#### Data for this exercise

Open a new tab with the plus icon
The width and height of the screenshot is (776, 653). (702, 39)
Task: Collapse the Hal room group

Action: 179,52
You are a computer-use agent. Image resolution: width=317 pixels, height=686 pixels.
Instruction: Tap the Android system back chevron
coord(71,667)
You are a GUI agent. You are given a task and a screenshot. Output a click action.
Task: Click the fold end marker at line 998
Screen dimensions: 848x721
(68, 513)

---

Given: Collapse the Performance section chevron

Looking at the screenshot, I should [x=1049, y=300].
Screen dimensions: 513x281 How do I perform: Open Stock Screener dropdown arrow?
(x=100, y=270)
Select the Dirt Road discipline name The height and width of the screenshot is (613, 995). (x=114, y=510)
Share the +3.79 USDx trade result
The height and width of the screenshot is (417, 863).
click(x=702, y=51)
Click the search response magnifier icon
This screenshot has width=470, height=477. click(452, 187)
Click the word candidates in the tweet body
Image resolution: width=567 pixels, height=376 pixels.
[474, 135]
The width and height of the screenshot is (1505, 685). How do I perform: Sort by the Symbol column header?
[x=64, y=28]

#### Task prompt
Turn the listing into a JSON list of strings, one string per line, starting with the line that contains "Click the word candidates in the tweet body" and going on through the line that contains "[x=64, y=28]", with blank lines left out.

#### Completed exercise
[
  "Click the word candidates in the tweet body",
  "Image resolution: width=567 pixels, height=376 pixels.",
  "[474, 135]",
  "The width and height of the screenshot is (1505, 685). How do I perform: Sort by the Symbol column header?",
  "[x=64, y=28]"
]